La posture et surtout le jeu des pieds est important en attaque comme en défense. La main et le pieds qui soutiennent l'arme doivent toujours être l'un au-dessus de l'autre. Si l'on attaque en estoc par exemple, il faut que le pieds s'avance, que la jambe se plie et que le bras reste droit jusqu'au bout du mouvement. Cela permet d'un part de mettre de la force dans l'estocade, de l'autre de tenir ses positions contre le déséquilibre. Enfin si l'attaque est esquivée, la fente avant est une position relativement à l'abri, on est un peu penché en avant et d'un geste on peut reprendre sa posture originelle. Le coup de taille doit lui-aussi être suivi d'un pas en avant, cela permet aussi d’éviter le déséquilibre. La position du corps sera en diagonal, celui permet de ne pas trop se découvrir et si l'on bloque son bouclier au niveau de son corps, ce qui est face à l'adversaire reste à l'abri. Enfin, le coup vertical je ne le conseille pas du tout sauf dans l'idée de faire une feinte. On commence par donner l'impression que l'on va donner ce coup, on place son épée au-dessus de soi, on commence le mouvement mais le coup ne se dirige pas vers le bas, il pivote sur le côté et se transforme en coup de taille. Contre un adversaire novice la feinte touche toujours.

Ce conseil m'est personnel. Je ne réussissais pas les mouvements sur cette attaque à l'entrainement. Cela m'a valu des remontrances particulières à de nombreuses reprises mais rien n'a réussi à me changer. Le coup vertical m'est en horreur, je perdais toujours l'équilibre. La parade est l'esquive en défense, au contraire, me sont naturelles.

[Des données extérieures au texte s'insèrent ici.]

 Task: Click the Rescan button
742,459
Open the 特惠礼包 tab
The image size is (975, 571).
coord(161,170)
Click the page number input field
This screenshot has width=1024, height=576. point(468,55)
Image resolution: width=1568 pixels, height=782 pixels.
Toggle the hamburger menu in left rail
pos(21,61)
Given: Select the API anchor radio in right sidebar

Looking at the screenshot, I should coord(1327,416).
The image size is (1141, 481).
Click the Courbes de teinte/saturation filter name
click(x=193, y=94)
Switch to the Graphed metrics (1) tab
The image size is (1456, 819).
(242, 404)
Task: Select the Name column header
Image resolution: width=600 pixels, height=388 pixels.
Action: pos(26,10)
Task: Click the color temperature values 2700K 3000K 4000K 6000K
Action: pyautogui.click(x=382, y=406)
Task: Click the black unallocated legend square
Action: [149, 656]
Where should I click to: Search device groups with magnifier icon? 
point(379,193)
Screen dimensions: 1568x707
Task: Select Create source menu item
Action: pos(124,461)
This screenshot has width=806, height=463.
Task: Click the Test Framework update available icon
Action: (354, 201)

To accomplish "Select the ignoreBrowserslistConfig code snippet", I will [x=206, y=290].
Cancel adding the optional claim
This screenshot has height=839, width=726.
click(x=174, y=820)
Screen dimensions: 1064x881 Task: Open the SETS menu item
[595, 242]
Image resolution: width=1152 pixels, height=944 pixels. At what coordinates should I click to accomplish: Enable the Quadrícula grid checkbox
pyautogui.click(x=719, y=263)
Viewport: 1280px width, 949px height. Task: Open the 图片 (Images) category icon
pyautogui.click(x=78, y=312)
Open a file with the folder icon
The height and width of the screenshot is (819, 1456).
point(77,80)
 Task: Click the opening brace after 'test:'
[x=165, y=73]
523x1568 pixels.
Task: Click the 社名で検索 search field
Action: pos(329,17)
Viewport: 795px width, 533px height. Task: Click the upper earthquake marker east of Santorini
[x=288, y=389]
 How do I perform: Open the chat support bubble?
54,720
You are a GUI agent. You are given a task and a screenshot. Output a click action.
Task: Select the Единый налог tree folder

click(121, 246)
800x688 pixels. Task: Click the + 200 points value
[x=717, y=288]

 Ce premier enseignement donné, je laissais faire chacun des duos, le premier attaque le second puis le second attaque le premier, les passes d'armes s'enchaînent les unes après les autres. Je hurle les ordres, une fois "Coup de taille, esquive", une autre fois "Estoc parade" (celui-ci est mon préféré puisqu'il n'y a pas de différence entre la parade et l'esquive, l'incompréhension de certain se comprend quand ils hurlent de douleur parce que leur duo a attaqué), ainsi de suite durant des heures. Les premiers échanges furent chaotiques, les uns faisaient tomber leurs armes, les autres paraient ou esquivaient très mal et se prenaient le coup mais globalement le moral était au beau fixe et tout le monde reprenait sa place pour enchaîner les mouvements. Plus le temps passait plus les coups devenaient mieux maîtrisé mais face à l'erreur beaucoup voulaient abandonner, d'autres tombaient de fatigue, seuls un ou deux duos continuaient pleinement l'entrainement.

Je me suis alors interrogé. On m'a entrainé avec la douleur, avec la peur de l'échec, est-ce ce que j'allais faire à mon tour ? Mais je ne me voyais pas passer derrière tout le monde pour les frapper s'ils ne tenaient pas bien leur position ou dès le mot d'énervement ou de ras-le-bol. Cela ne m'a pas laissé de bons souvenirs et s'il s'avère que le Chef-Capitaine est notre Roi, je garde envers lui une certaine haine de cette façon de faire. Je n'avais pas le sentiment que l'apprentissage par la douleur était la meilleure solution. Je devais avoir des soldats qui obéissent aux ordres parce que je leur inspire cette obéissance, pas par peur ou par douleur refoulé.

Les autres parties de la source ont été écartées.